Präsident Horacio Cartes versuchte am 18. September, sich auf Twitter auf die Seite der Studierenden zu stellen, und forderte ebenfalls gute und kostenlose Bildung. Ein Schreibfehler in der Nachricht und die Tatsache, dass seine Partei seit beinahe siebzig Jahren die Geschicke des Landes bestimmt (mit einer Ausnahme von 2008 bis 2012) und somit tief in dem Sumpf aus Korruption und Vetternwirtschaft steckt, machten ihn zum Gespött der Leute. Einige drohten, dass er das eigentliche Ziel sei. Der Präsident zeigte sich unbeeindruckt: Nach dem Rücktritt Peraltas, der stets exzellente Kontakte zu Colorado-Abgeordneten unterhalten hatte, gratulierte er den Studierenden, die „Durcheinander“ für eine „gerechte Sache“ gemacht hätten. Damit bezog er sich auf eine Rede zu Beginn seiner Amtszeit 2013, als er die jungen Leute mit den Worten „Hagan lío“ (Macht Durcheinander) dazu aufforderte, sich für die Gesellschaft einzusetzen. Dies wird nun womöglich eines Tages auf ihn zurückfallen.

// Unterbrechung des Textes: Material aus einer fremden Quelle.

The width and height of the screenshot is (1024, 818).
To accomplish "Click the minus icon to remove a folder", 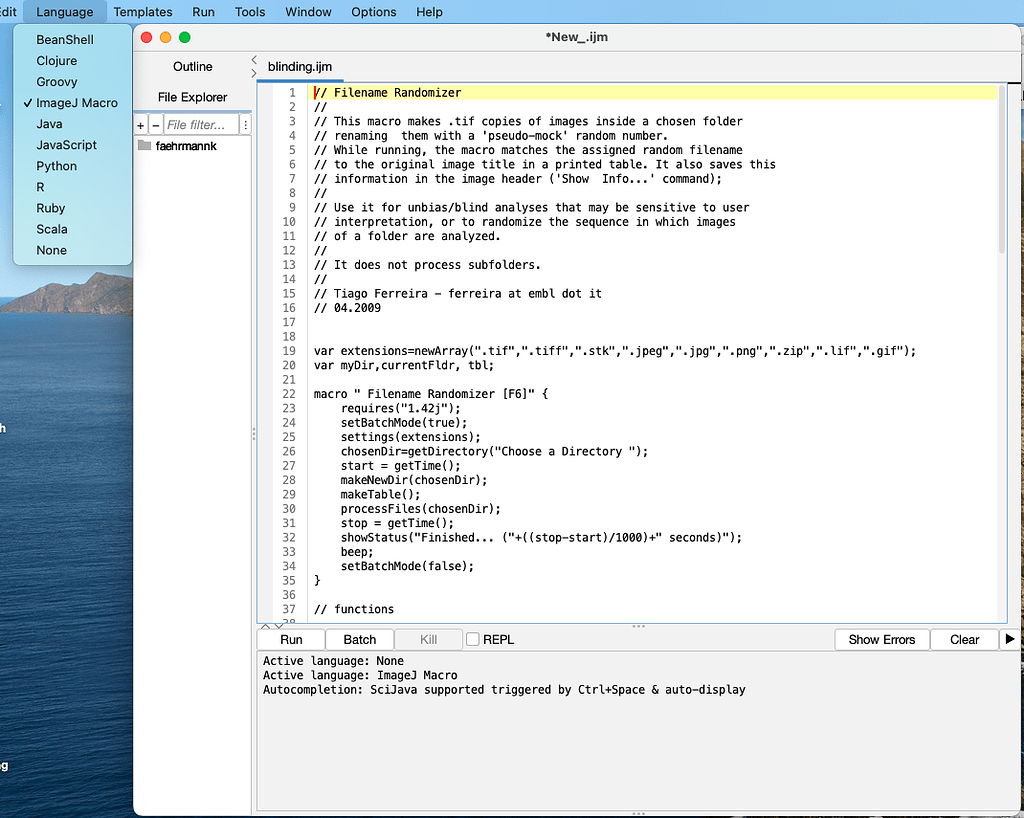I will point(156,125).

Viele progressive Organisationen und Parteien hoffen nun, dass aus dem Hashtag #UNAnotecalles (UNA, schweige nicht!) das Hashtag #Paraguaynotecalles wird. Seit dem Wahlsieg 2008, zu dem sich soziale Bewegungen und viele linke Parteien zusammengeschlossen hatten, um den ehemaligen Bischof Fernando Lugo zum Präsidenten zu machen, scheinen viele ParaguayerInnen zu merken, dass Korruption und ineffiziente Verwaltung kein Naturgesetz sind. Obendrein sorgt die neoliberale Politik von Cartes auch zu schweren Verwerfungen in seiner Colorado-Partei. Diese war stets gegen Privatisierungen und für einen völlig aufgeblähten Staatsapparat gewesen, da so die eigenen AnhängerInnen und FunktionärInnen mit Geld und Posten versorgt werden konnten. Dazu kommt eine zunehmend repressive Politik. Vor kurzem hatte der Präsident angekündigt, Oppositionelle zu „erdrücken“ und erklärt, dass es Paraguay nur gut gehen könne, wenn es der Colorado-Partei gut geht. Immer wieder geht die Polizei gewaltsam gegen Proteste vor, auf dem Land sind politische Morde an AnführerInnen von LandarbeiterInnen-Bewegungen keine Seltenheit.

Es brodelt im ärmsten Land Südamerikas, das zwar dank Gensoja glänzende Wachstumsraten aufweist und zu den zehn größten Rindfleischexporteuren zählt, aber aufgrund neoliberaler Politik (Steuerprivilegien für ausländische Sojafirmen, Privatisierungen und Einsparungen im sozialen Bereich) und einer sich schamlos bereichernden politisch-ökonomischen Klasse aus der Unterentwicklung nicht herauskommt. Die erste in Demokratie erwachsen gewordene Generation, die nun an den Universitäten und Schulen mit Mediokrität und unverblümter Korruption konfrontiert wird, scheint sich das nicht mehr gefallen zu lassen. Es wird vielleicht endlich Frühling für ein gepeinigtes und international ignoriertes Volk.